**Aufgabe A:** Übernimm aus dem folgenden Text über Gesellschaftsspiele wortgetreu den Abschnitt, der mit den Worten „Nicht einmal das“ anfängt und mit „Klassiker oder Newcomer.“ aufhört.
**Aufgabe B:** Welche Personen und welche Spieltitel werden im folgenden Text über Gesellschaftsspiele namentlich genannt? Zähle sie vollständig auf.

Nicht einmal das wachsende Angebot an Video- oder Mobile-Spielen hat daran etwas geändert. „Die Gaming-Branche ist zwar deutlich größer und umsatzstärker, aber verdrängt hat sie das Gesellschaftsspiel nicht. Ganz im Gegenteil, Versuche, analoge Spielwelten durch digitale Elemente zu erweitern, sind bisher eher gescheitert“, erklärt Matthias Karl, Spieleredakteur beim Ravensburger Verlag. Das physische Zusammenkommen mit Freunden oder der Familie ist also immer noch ein wichtiges Argument für das analoge Spiel – egal ob Klassiker oder Newcomer.
Doch was macht nun das Erfolgsgeheimnis von Klassikern wirklich aus? Kunsthistoriker Steffen Bogen hat selbst zwei Spiele entwickelt, die sich immerhin schon in den Spielregalen festgebissen haben. 2012 erschien „Schnappt Hubi!“, bei dem die Spielerinnen und Spieler einem diebischen Geist nachstellen, 2015 kam das Kamelrennspiel „Camel Up“. Beide wurden zum Spiel des Jahres gekürt und verkaufen sich bis heute gut. „Ob sie Klassiker werden, kann ich leider nicht sagen, aber sicher sind es schöne Erfolge“, sagt der Kunsthistoriker.

**Bereitgestelltes Material:**
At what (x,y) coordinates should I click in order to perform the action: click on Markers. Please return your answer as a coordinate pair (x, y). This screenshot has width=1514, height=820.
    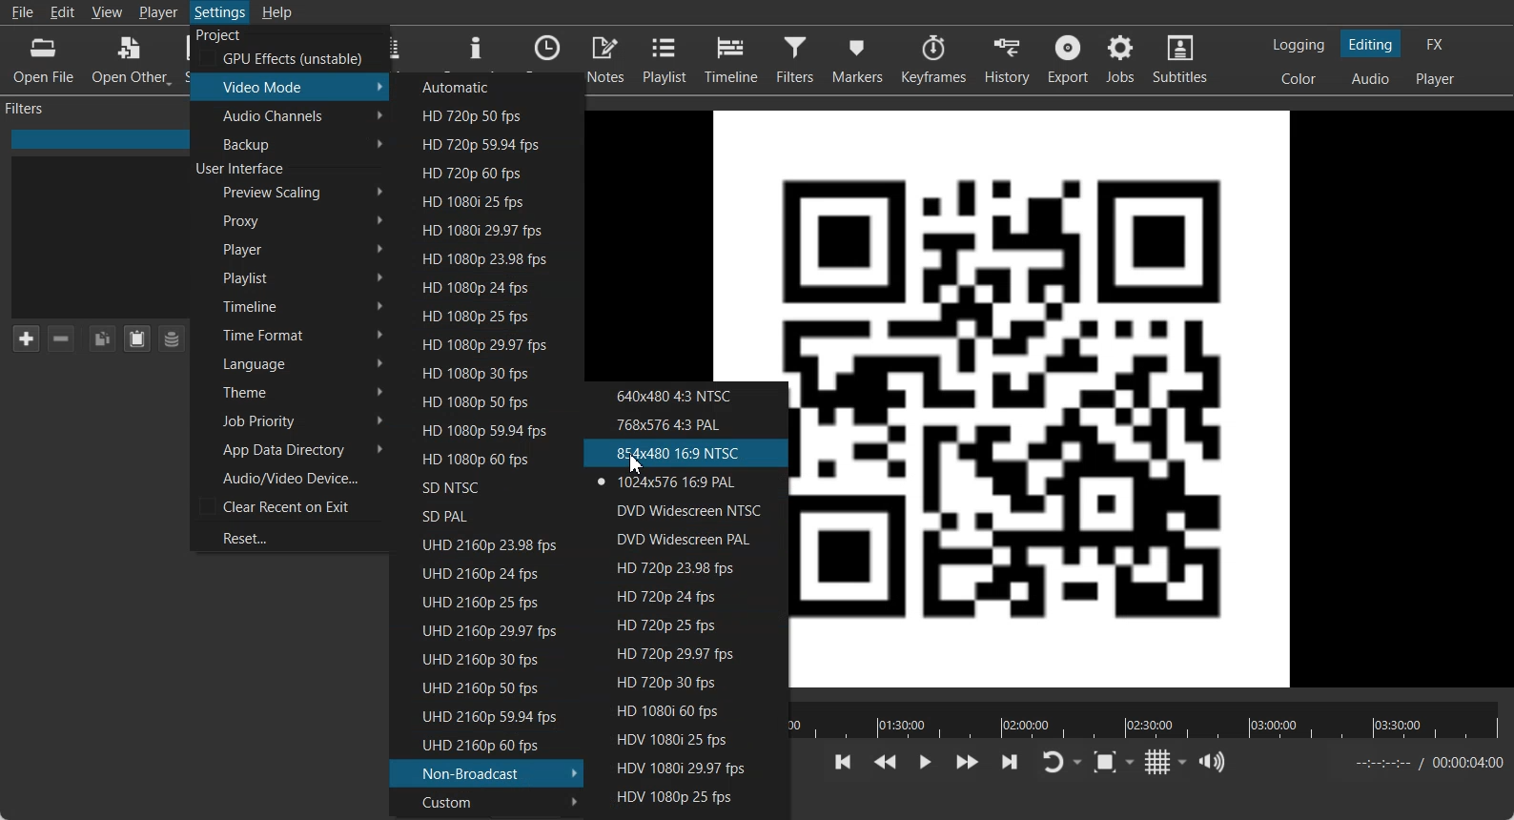
    Looking at the image, I should click on (856, 60).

**Lösung A:**
Nicht einmal das wachsende Angebot an Video- oder Mobile-Spielen hat daran etwas geändert. „Die Gaming-Branche ist zwar deutlich größer und umsatzstärker, aber verdrängt hat sie das Gesellschaftsspiel nicht. Ganz im Gegenteil, Versuche, analoge Spielwelten durch digitale Elemente zu erweitern, sind bisher eher gescheitert“, erklärt Matthias Karl, Spieleredakteur beim Ravensburger Verlag. Das physische Zusammenkommen mit Freunden oder der Familie ist also immer noch ein wichtiges Argument für das analoge Spiel – egal ob Klassiker oder Newcomer.

**Lösung B:**
- Matthias Karl
- Steffen Bogen
- „Schnappt Hubi!“
- „Camel Up“